After headquartering in Arlington, Texas for several years, the Institute moved to its "first permanent location" in Irving beginning in May 2015.[17]

Academics and Accreditation[edit]

According to the Carroll Institute's website, "the institute is a graduate-level community of faith and learning dedicated to equipping men and women called to serve Christ in the diverse and global ministries of His church".[18] Carroll applied for accreditation with the Association for Biblical Higher Education (ABHE)in 2010, and was accredited by the Association in 2012.[19] Prior to this step, the Institute was granted a Certificate of Authority to offer master's and doctoral degrees by state of Texas'Higher Education Coordinating Board (THECB) in 2007.[7] With its THECB certification, the school began offering programs leading to a Master of Divinity degree with major in Christian Ministry, Master of Music degree with major in Christian Ministry or a Master of Arts degree with majors in Theology, Education, and Music.[20] When THECB ceased regulating degree-granting religious institutions in 2008,Carroll was granted exemption from the Texas Higher Education Coordinating Board.[19]

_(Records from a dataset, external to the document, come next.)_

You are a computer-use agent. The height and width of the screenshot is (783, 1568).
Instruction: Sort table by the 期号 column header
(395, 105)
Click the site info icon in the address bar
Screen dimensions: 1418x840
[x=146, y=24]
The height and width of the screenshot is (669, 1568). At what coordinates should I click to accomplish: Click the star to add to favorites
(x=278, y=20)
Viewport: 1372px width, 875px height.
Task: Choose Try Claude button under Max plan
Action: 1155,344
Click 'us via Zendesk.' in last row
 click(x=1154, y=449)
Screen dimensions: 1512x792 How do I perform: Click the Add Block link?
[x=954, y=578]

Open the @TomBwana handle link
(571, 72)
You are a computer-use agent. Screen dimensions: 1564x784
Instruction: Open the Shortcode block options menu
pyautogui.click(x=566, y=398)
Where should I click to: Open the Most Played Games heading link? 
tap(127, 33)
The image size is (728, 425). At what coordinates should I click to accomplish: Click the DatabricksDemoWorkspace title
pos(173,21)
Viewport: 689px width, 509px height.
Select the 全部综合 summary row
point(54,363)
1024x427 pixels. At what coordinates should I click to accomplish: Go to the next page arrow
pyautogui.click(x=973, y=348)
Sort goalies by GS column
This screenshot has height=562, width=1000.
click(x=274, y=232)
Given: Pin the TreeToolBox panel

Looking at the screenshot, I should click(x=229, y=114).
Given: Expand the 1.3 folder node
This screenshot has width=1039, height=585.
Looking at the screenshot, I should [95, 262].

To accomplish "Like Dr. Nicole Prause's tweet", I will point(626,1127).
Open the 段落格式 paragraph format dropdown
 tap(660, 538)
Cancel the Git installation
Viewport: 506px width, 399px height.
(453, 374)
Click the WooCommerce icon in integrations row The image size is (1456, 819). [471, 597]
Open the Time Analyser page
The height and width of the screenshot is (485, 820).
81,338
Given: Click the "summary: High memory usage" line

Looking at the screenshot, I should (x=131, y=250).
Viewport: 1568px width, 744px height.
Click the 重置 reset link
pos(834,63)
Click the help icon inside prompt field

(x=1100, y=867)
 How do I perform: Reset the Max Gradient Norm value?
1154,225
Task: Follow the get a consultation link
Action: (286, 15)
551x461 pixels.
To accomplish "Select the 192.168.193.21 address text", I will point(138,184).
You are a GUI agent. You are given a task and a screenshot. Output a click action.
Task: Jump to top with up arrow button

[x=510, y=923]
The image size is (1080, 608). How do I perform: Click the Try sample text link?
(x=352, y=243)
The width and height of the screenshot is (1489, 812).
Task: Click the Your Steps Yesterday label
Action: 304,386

In 2004, BHCTI said, that upon receipt of Texas certification, it also plans to pursue accreditation with the Southern Association of Colleges and Schools (SACS), one of six regional accrediting organizations recognized by the United States Department of Education.[21] In 2006, Corley stated that the school planned to apply for accreditation "from four accrediting agencies".[22] In November 2006, the school said that it had taken preliminary steps to prepare for SACS accreditation.[4] The school has said that it will also seek accreditation from the Association of Theological Schools in the United States and Canada (ATS).[4] Another accrediting agency specifically mentioned as an object of pursuit by the Institute is the National Association of Schools of Music (NASM).[19] The school is soliciting prayer for several of requests, including "Accreditation of the Institute by SACS & ATS".[23]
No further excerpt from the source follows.